[[ Information given open ]]

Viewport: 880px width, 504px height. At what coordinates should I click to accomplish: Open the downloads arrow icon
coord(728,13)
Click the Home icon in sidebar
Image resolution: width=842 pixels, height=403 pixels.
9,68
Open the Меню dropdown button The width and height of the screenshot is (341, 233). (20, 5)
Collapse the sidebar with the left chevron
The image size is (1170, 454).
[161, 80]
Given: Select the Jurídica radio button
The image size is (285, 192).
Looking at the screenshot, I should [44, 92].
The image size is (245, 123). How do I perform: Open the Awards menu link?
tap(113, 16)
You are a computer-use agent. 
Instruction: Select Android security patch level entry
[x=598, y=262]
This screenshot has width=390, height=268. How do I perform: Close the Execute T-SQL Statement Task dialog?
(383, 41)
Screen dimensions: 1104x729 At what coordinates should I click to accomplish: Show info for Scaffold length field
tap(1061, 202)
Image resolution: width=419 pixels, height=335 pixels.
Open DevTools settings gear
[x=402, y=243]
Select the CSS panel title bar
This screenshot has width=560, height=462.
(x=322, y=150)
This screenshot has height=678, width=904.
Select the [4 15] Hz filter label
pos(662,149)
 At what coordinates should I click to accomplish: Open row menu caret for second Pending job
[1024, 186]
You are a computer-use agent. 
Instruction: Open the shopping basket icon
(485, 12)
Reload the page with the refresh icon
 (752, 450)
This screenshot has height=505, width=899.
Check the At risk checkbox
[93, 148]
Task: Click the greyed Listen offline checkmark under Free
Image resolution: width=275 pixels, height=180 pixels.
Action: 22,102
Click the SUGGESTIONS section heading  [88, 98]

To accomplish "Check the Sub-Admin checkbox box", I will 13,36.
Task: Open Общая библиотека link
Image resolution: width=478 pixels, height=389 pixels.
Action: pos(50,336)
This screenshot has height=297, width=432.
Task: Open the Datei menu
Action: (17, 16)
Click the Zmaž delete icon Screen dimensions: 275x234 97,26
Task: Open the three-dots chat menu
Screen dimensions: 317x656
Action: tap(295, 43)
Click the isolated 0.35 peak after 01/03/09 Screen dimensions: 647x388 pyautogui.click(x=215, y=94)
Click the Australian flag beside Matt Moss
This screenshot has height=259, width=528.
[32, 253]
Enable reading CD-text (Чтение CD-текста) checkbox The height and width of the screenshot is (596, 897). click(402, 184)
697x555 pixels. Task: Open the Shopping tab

[[ Information given closed ]]

Task description. Copy out the whole listing exactly; please set it all down.

Your response.
Viewport: 880px width, 504px height. At what coordinates should I click to accomplish: Open the downloads arrow icon
coord(728,13)
Click the Home icon in sidebar
Image resolution: width=842 pixels, height=403 pixels.
9,68
Open the Меню dropdown button The width and height of the screenshot is (341, 233). (20, 5)
Collapse the sidebar with the left chevron
The image size is (1170, 454).
[161, 80]
Given: Select the Jurídica radio button
The image size is (285, 192).
Looking at the screenshot, I should [44, 92].
The image size is (245, 123). How do I perform: Open the Awards menu link?
tap(113, 16)
You are a computer-use agent. 
Instruction: Select Android security patch level entry
[x=598, y=262]
This screenshot has width=390, height=268. How do I perform: Close the Execute T-SQL Statement Task dialog?
(383, 41)
Screen dimensions: 1104x729 At what coordinates should I click to accomplish: Show info for Scaffold length field
tap(1061, 202)
Image resolution: width=419 pixels, height=335 pixels.
Open DevTools settings gear
[x=402, y=243]
Select the CSS panel title bar
This screenshot has width=560, height=462.
(x=322, y=150)
This screenshot has height=678, width=904.
Select the [4 15] Hz filter label
pos(662,149)
 At what coordinates should I click to accomplish: Open row menu caret for second Pending job
[1024, 186]
You are a computer-use agent. 
Instruction: Open the shopping basket icon
(485, 12)
Reload the page with the refresh icon
 (752, 450)
This screenshot has height=505, width=899.
Check the At risk checkbox
[93, 148]
Task: Click the greyed Listen offline checkmark under Free
Image resolution: width=275 pixels, height=180 pixels.
Action: 22,102
Click the SUGGESTIONS section heading  [88, 98]

To accomplish "Check the Sub-Admin checkbox box", I will 13,36.
Task: Open Общая библиотека link
Image resolution: width=478 pixels, height=389 pixels.
Action: pos(50,336)
This screenshot has height=297, width=432.
Task: Open the Datei menu
Action: (17, 16)
Click the Zmaž delete icon Screen dimensions: 275x234 97,26
Task: Open the three-dots chat menu
Screen dimensions: 317x656
Action: tap(295, 43)
Click the isolated 0.35 peak after 01/03/09 Screen dimensions: 647x388 pyautogui.click(x=215, y=94)
Click the Australian flag beside Matt Moss
This screenshot has height=259, width=528.
[32, 253]
Enable reading CD-text (Чтение CD-текста) checkbox The height and width of the screenshot is (596, 897). click(402, 184)
697x555 pixels. Task: Open the Shopping tab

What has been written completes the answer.